Allen Richard C, Pfrunder-Cardozo Katia R, Hall Alex R
Department of Environmental Systems Science, ETH Zürich, Zürich, Switzerland.
mSystems. 2021 Dec 21;6(6):e0105521. doi: 10.1128/mSystems.01055-21. Epub 2021 Nov 30.
Mutations conferring resistance to one antibiotic can increase (cross-resistance) or decrease (collateral sensitivity) resistance to others. Antibiotic combinations displaying collateral sensitivity could be used in treatments that slow resistance evolution. However, lab-to-clinic translation requires understanding whether collateral effects are robust across different environmental conditions. Here, we isolated and characterized resistant mutants of Escherichia coli using five antibiotics, before measuring collateral effects on resistance to other paired antibiotics. During both isolation and phenotyping, we varied conditions in ways relevant in nature (pH, temperature, and bile). This revealed that local abiotic conditions modified expression of resistance against both the antibiotic used during isolation and other antibiotics. Consequently, local conditions influenced collateral sensitivity in two ways: by favoring different sets of mutants (with different collateral sensitivities) and by modifying expression of collateral effects for individual mutants. These results place collateral sensitivity in the context of environmental variation, with important implications for translation to real-world applications. When bacteria become resistant to an antibiotic, the genetic changes involved sometimes increase (cross-resistance) or decrease (collateral sensitivity) their resistance to other antibiotics. Antibiotic combinations showing repeatable collateral sensitivity could be used in treatment to slow resistance evolution. However, collateral sensitivity interactions may depend on the local environmental conditions that bacteria experience, potentially reducing repeatability and clinical application. Here, we show that variation in local conditions (pH, temperature, and bile salts) can influence collateral sensitivity in two ways: by favoring different sets of mutants during bacterial resistance evolution (with different collateral sensitivities to other antibiotics) and by modifying expression of collateral effects for individual mutants. This suggests that translation from the lab to the clinic of new approaches exploiting collateral sensitivity will be influenced by local abiotic conditions.

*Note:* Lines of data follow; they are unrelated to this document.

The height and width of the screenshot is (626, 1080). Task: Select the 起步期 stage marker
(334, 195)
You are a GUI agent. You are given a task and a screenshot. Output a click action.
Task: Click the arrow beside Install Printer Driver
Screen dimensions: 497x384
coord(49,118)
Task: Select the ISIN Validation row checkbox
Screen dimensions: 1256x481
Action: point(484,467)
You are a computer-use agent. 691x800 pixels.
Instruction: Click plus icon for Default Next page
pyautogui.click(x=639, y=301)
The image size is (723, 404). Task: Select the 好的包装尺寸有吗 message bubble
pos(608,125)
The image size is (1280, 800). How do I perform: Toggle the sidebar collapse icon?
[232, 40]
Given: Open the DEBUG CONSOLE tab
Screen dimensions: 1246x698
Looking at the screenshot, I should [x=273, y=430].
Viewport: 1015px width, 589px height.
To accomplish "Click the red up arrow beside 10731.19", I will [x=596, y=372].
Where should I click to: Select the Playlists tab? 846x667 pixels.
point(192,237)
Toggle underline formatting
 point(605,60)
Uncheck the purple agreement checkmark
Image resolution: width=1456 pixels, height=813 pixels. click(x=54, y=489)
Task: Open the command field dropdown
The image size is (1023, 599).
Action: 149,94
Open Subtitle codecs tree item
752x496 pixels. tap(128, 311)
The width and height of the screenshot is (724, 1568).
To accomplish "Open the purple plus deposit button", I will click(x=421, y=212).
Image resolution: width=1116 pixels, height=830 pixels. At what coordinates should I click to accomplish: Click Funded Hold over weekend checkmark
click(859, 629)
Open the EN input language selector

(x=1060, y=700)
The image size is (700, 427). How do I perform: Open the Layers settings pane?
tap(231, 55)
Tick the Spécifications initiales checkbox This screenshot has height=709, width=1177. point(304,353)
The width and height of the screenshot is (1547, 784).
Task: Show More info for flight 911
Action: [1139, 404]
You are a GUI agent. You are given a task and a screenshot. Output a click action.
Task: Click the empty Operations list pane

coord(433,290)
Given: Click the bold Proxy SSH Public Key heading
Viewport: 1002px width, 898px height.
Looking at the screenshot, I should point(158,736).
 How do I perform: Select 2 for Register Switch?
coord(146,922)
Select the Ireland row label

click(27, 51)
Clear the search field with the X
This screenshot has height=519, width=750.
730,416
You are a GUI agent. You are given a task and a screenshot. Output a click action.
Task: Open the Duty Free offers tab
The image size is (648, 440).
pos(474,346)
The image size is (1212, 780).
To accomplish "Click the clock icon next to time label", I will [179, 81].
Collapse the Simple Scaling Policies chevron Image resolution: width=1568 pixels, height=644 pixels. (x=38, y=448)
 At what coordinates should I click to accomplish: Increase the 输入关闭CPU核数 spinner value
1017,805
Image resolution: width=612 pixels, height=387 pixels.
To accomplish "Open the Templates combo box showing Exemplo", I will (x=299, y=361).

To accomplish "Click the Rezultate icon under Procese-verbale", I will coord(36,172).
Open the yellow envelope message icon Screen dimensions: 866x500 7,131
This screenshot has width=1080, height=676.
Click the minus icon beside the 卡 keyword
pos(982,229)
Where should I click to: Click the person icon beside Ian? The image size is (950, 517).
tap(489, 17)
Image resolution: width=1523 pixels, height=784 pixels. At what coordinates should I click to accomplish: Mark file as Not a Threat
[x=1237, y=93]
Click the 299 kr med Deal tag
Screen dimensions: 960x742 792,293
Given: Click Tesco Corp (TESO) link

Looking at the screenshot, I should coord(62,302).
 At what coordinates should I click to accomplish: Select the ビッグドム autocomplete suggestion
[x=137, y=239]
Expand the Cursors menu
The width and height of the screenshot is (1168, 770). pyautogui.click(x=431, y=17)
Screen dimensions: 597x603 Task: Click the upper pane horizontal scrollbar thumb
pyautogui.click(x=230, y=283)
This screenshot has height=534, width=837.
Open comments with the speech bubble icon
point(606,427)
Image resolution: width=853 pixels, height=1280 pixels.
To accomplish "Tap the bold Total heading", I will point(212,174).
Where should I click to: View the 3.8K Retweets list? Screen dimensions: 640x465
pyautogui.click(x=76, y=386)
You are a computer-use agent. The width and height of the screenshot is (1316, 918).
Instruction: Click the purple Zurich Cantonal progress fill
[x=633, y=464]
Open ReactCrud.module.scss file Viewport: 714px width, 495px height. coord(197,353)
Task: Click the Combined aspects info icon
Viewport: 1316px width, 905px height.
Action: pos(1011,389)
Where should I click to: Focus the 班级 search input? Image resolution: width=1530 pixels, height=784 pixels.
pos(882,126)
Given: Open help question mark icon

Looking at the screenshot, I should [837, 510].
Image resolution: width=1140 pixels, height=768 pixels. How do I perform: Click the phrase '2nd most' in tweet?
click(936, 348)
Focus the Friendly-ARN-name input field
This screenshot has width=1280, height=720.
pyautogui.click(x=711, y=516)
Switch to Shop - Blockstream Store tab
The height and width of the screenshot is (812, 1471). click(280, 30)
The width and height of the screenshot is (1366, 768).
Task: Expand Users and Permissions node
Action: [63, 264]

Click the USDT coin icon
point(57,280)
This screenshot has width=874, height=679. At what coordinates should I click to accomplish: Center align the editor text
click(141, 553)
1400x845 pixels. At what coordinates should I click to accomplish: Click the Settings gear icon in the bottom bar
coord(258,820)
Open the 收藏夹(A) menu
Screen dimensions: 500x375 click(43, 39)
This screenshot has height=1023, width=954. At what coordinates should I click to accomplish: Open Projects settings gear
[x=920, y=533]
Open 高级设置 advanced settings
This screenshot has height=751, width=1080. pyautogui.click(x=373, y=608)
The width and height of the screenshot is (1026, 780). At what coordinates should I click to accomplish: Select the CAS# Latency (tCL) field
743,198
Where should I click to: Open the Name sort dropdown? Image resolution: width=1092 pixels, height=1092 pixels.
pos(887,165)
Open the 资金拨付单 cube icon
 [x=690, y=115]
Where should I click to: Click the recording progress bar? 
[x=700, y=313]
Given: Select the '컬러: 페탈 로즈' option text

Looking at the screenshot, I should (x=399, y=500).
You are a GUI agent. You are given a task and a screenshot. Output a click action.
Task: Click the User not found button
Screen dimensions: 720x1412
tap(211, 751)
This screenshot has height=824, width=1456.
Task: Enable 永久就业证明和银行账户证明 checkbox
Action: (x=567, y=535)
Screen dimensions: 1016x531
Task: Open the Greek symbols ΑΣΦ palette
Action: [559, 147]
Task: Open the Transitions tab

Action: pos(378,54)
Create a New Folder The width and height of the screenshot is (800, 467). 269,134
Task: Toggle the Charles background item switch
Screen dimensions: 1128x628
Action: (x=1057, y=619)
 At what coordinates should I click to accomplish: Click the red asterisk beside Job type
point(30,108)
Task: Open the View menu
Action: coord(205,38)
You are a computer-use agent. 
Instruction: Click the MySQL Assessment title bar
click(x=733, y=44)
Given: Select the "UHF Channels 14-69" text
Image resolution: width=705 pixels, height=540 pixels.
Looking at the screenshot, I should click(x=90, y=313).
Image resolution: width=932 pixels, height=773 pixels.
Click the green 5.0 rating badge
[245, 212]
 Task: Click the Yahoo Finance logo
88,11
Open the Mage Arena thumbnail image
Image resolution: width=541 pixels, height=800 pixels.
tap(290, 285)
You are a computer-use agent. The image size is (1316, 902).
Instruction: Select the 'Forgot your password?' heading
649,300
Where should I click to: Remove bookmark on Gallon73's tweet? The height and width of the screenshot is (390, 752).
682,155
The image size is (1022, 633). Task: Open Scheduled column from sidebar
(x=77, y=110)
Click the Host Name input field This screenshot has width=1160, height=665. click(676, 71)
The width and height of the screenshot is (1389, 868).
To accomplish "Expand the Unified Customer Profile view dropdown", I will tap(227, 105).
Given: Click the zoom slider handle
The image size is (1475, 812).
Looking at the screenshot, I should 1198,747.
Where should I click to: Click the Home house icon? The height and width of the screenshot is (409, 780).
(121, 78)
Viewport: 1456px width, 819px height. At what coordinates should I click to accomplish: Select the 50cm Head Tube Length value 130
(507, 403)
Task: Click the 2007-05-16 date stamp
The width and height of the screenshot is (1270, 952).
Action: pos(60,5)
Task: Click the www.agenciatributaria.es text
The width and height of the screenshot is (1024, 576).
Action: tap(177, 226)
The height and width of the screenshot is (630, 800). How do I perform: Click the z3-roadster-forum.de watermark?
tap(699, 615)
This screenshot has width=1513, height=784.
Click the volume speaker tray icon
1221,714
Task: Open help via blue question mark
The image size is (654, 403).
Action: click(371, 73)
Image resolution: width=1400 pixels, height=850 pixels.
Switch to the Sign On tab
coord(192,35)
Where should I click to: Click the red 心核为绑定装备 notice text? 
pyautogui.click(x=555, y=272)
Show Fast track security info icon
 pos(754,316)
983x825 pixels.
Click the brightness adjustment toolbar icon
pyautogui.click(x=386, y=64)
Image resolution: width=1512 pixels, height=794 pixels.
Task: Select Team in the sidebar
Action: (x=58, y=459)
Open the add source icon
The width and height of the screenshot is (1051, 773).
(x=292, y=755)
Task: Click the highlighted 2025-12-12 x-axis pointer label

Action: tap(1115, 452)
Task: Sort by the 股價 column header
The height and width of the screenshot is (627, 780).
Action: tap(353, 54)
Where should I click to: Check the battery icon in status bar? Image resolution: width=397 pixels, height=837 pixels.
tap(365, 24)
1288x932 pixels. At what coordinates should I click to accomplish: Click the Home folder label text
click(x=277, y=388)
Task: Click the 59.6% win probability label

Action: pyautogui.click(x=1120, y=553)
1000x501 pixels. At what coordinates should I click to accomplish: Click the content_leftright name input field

赋予对一种抗生素耐药性的突变可能会增加(交叉耐药性)或降低(协同敏感性)对其他抗生素的耐药性。表现出协同敏感性的抗生素组合可用于减缓耐药性演变的治疗。然而,从实验室到临床的转化需要了解协同效应在不同环境条件下是否稳定。在这里,我们使用五种抗生素分离并鉴定了大肠杆菌的耐药突变体,然后测量了对其他配对抗生素耐药性的协同效应。在分离和表型分析过程中,我们以与自然相关的方式改变条件(pH值、温度和胆汁)。这表明局部非生物条件改变了对分离过程中使用的抗生素和其他抗生素的耐药性表达。因此,局部条件通过两种方式影响协同敏感性:通过支持不同的突变体集合(具有不同的协同敏感性)以及通过改变单个突变体的协同效应表达。这些结果将协同敏感性置于环境变化的背景下,对转化为实际应用具有重要意义。当细菌对一种抗生素产生耐药性时,所涉及的基因变化有时会增加(交叉耐药性)或降低(协同敏感性)它们对其他抗生素的耐药性。显示出可重复协同敏感性的抗生素组合可用于治疗以减缓耐药性演变。然而,协同敏感性相互作用可能取决于细菌所经历的局部环境条件,这可能会降低可重复性和临床应用价值。在这里,我们表明局部条件(pH值、温度和胆盐)的变化可以通过两种方式影响协同敏感性:在细菌耐药性演变过程中支持不同的突变体集合(对其他抗生素具有不同的协同敏感性)以及通过改变单个突变体的协同效应表达。这表明利用协同敏感性的新方法从实验室到临床的转化将受到局部非生物条件的影响。